Uma boa notícia. Segundo tudo indica, o famigerado Centro de Limpeza de Neve da Guarda vai mesmo ser uma realidade, ainda este Inverno. É o que tem vindo a garantir o Governador Civil do Distrito, ao longo da última semana, após reunião com o Ministro da Administração Interna. A Unidade será constituída, segundo o próprio, "por uma viatura limpa neves pesada, um veículo ligeiro para actuar no centro da cidade e também uma pá carregadora para carregamento de sal". O custo do equipamento está orçado em 300 000 Euros, sendo dois terços financiados por verbas comunitárias e o restante por entidades locais.

segunda-feira, 6 de dezembro de 2010

Petição (1)

De uma assentada, duas petições. Esta primeira destina-se à criação de uma unidade específica de combate a intempéries invernais da Guarda. Tem como causa imediata a ineficiência e alarmismo evidenciados pelo Serviço de Protecção Civil, no decurso do nevão da semana passada. Que não cuidou do que é básico nestas circunstâncias: manter a cidade a funcionar e potenciar a neve como seu principal cartaz turístico.
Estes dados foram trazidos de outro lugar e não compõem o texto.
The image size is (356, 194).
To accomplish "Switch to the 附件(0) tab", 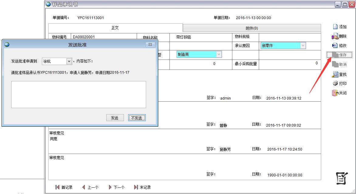I will [x=251, y=28].
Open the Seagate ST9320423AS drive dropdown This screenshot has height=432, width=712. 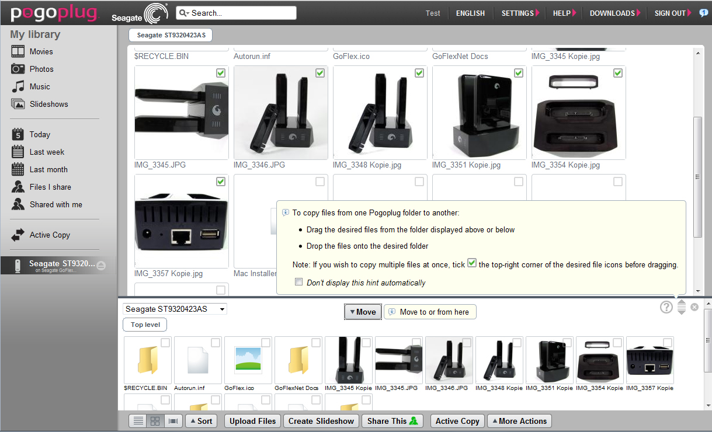175,309
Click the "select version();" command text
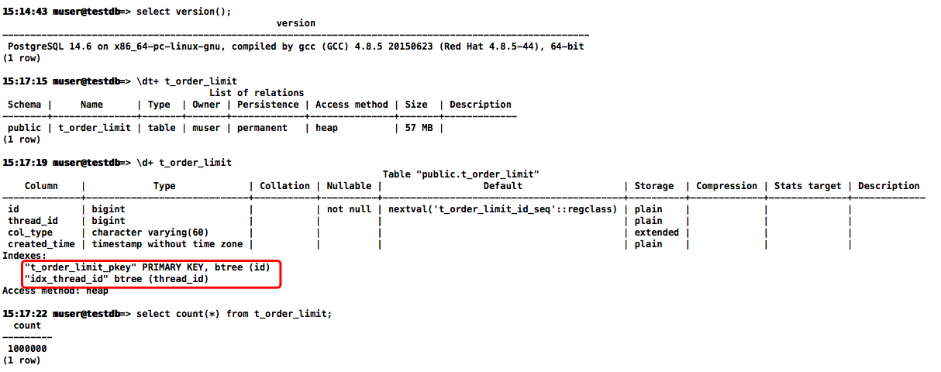This screenshot has height=372, width=941. pos(184,12)
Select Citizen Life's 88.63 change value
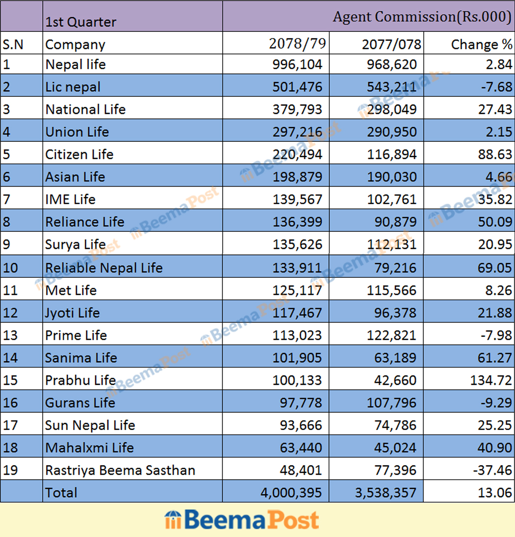This screenshot has width=515, height=537. pos(495,155)
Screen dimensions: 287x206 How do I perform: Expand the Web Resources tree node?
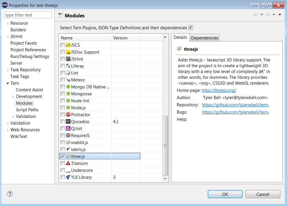coord(7,130)
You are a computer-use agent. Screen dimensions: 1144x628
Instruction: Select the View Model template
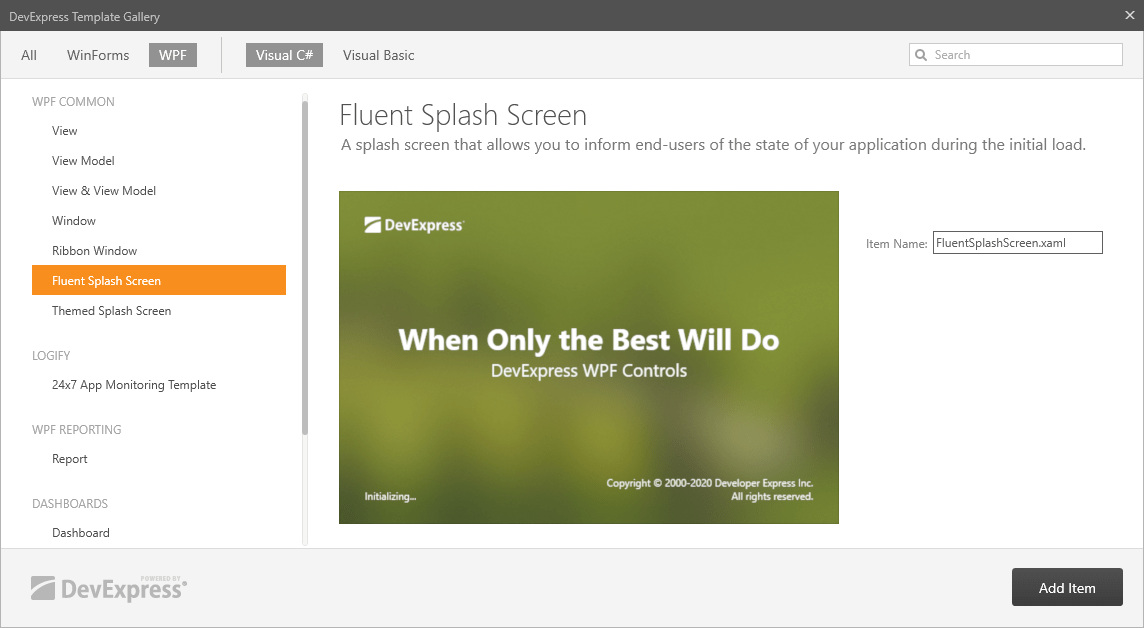point(81,160)
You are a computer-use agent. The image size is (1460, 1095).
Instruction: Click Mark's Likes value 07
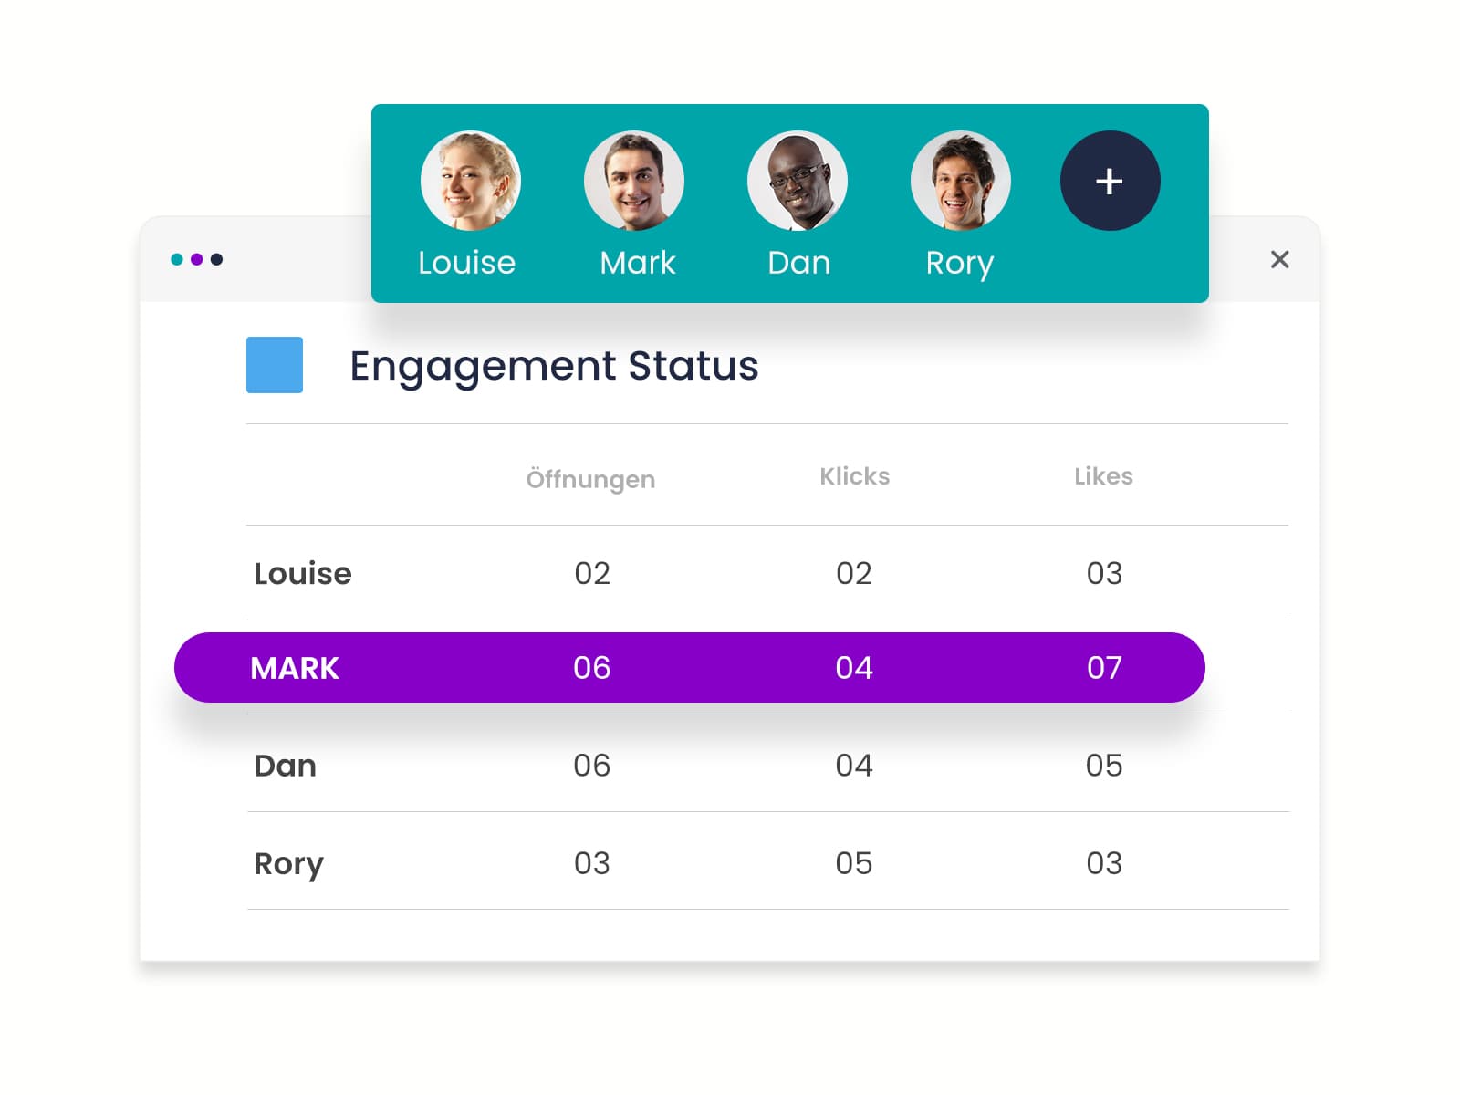click(x=1104, y=668)
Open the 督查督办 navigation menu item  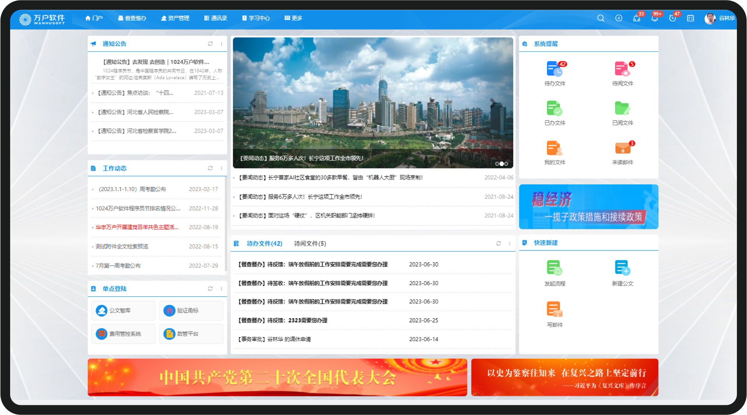point(132,18)
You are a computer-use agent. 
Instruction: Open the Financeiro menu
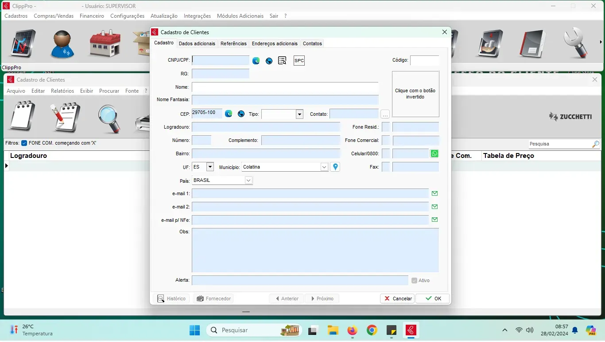(x=92, y=16)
O tema já aqui havia sido comentado. Ver também este texto, no "Café Mondego". Impõe-se assim a constituição de uma unidade profissionalizada e dotada dos meios adequados, vocacionada especificamente para estas ocorrências.  

Assinar neste local.

sexta-feira, 3 de dezembro de 2010

A tempestade

Caiu mais um nevão na Guarda. And so what? Uma ocorrência perfeitamente banal, que nada tem de extraordinário, como é sabido. Aliás, a neve é um elemento crucial na iconografia da cidade. No entanto, sempre que aparece, dá ideia de que caiu o Carmo e a Trindade. A cidade pára. As escolas, sem excepção, fecham. As repartições estão a meio gás. Os compromissos cedem. Os eventos agendados são adiados sine die. Um manto de displicência, irresponsabilidade e catastrofismo parece ter-se abatido sobre a cidade, em vez de cristais de água. Repare-se que, preferencialmente, encerra tudo o que é público. As entidades privadas, no geral, estão a funcionar. E o que fazem as autoridades? Sobretudo comunicados. O Serviço de Protecção Civil, em vez de actuar como uma central de operações, resume-se a aparecer como uma central de comunicações redundante. Onde a inspiração parece vir inteirinha de Monsieur de La Palisse (o tal que 5 minutos antes de morrer ainda estava vivo). Podem ouvir-se coisas como: "saiam à rua bem agasalhados", "cuidado a circular nos passeios", "se andarem de carro, levem o todo o terreno", "não se prevê que a a circulação se altere nas próximas horas", "prevêem-se melhorias para amanhã", etc. Por outro lado, não se vêem viaturas próprias para remover a neve e o gelo das vias. Não se vêem equipas a trabalhar, mas tão só os jeeps da Protecção Civil a fazerem a ronda e nada mais. Afinal, esta gente é paga para quê? E ainda por cima, ao serem criticados pela opinião pública, reagem como se estivessem isentos de avaliação. Para quando a Estação de Limpeza de Neve, prometida há anos? Conheço países onde a neve faz parte do quotidiano, sendo portanto encarada não como um elemento perturbador, mas eventualmente poético. Na minha cidade, é todos os anos mais do mesmo. Salvem-se as fotografias, o divertimento, a poesia. E o silêncio.